*** Opening Given data ***

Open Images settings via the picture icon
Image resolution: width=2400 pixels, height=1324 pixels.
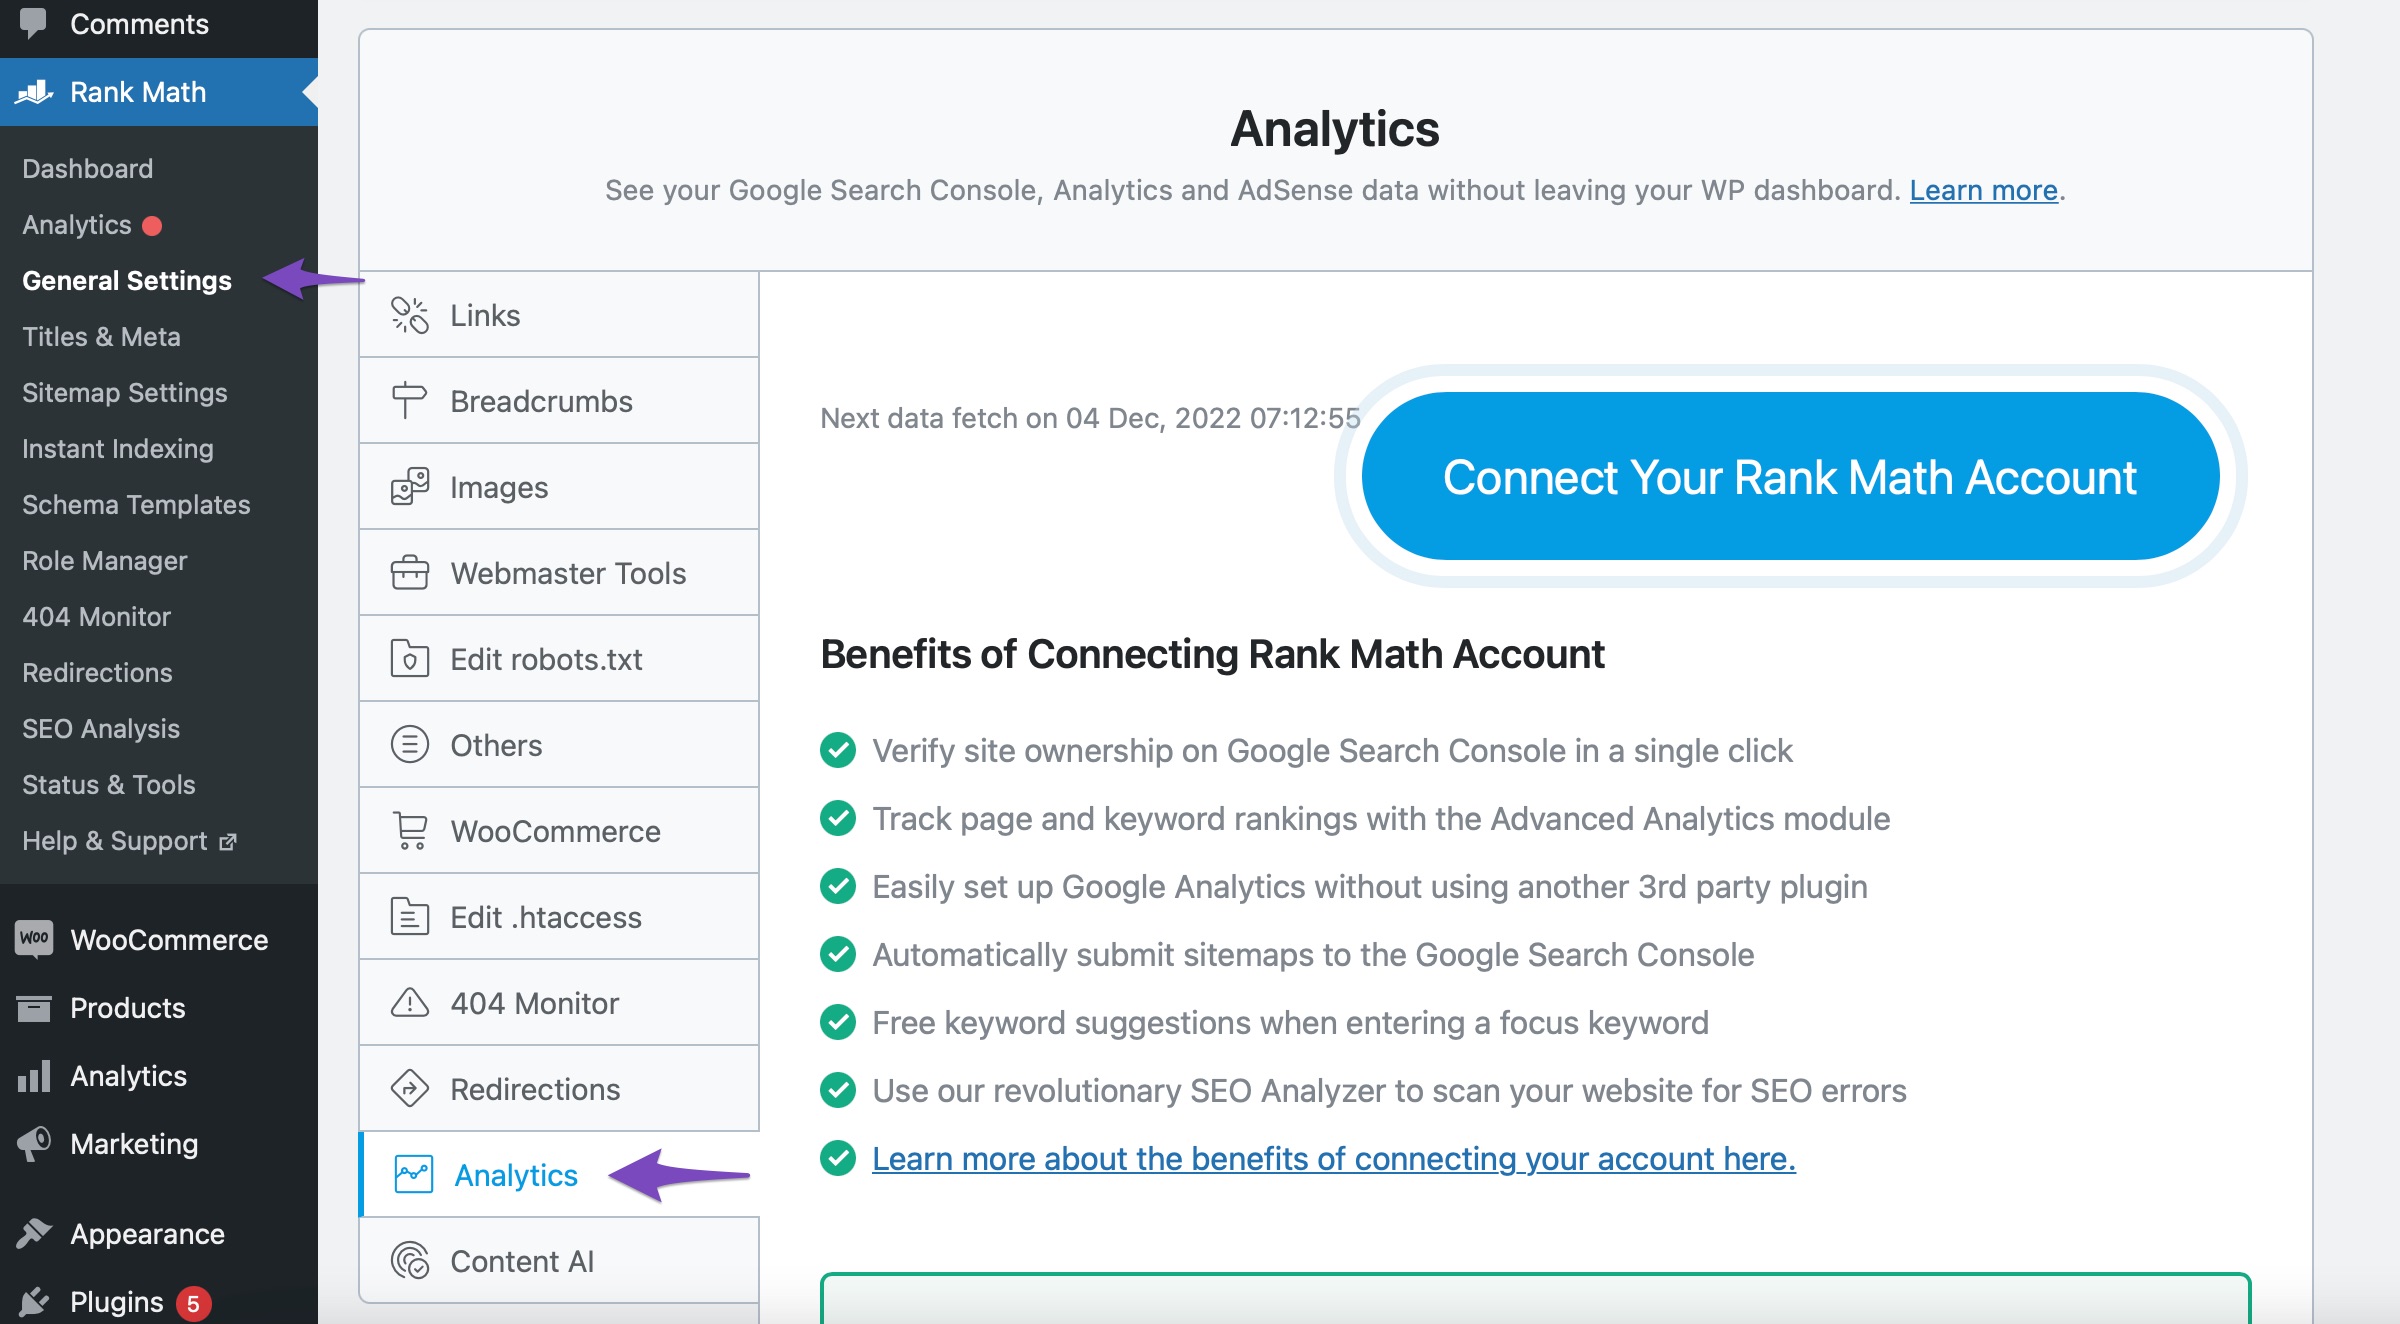[409, 487]
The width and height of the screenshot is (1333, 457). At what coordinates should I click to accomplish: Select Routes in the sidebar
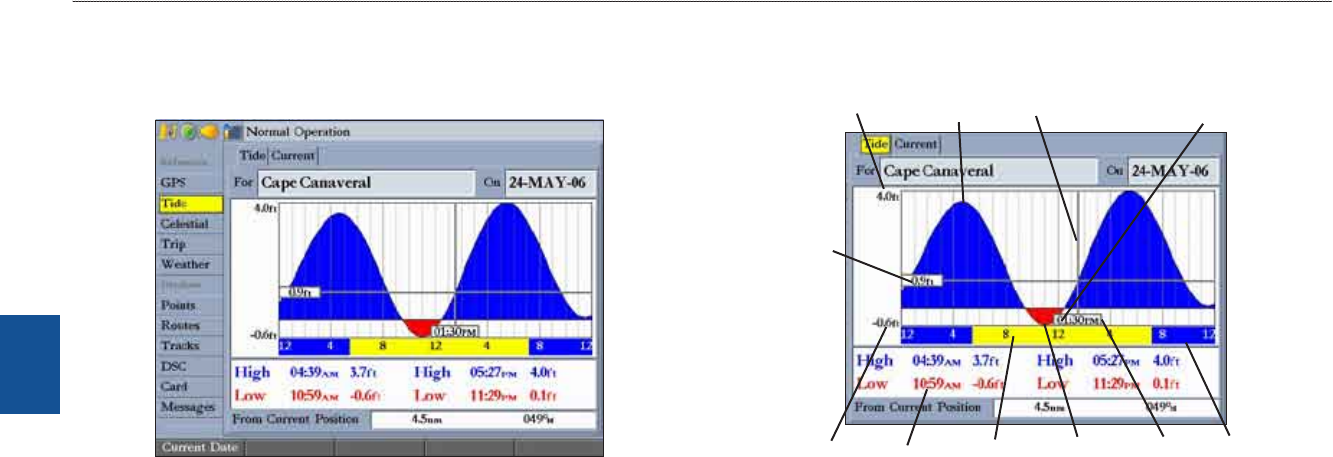coord(180,326)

*** Closing Given data ***

## [Task]
Write out every entry again word for word, without any of the pictures.

## [Result of this task]
Open Images settings via the picture icon
Image resolution: width=2400 pixels, height=1324 pixels.
[409, 487]
The width and height of the screenshot is (1333, 457). At what coordinates should I click to accomplish: Select Routes in the sidebar
coord(180,326)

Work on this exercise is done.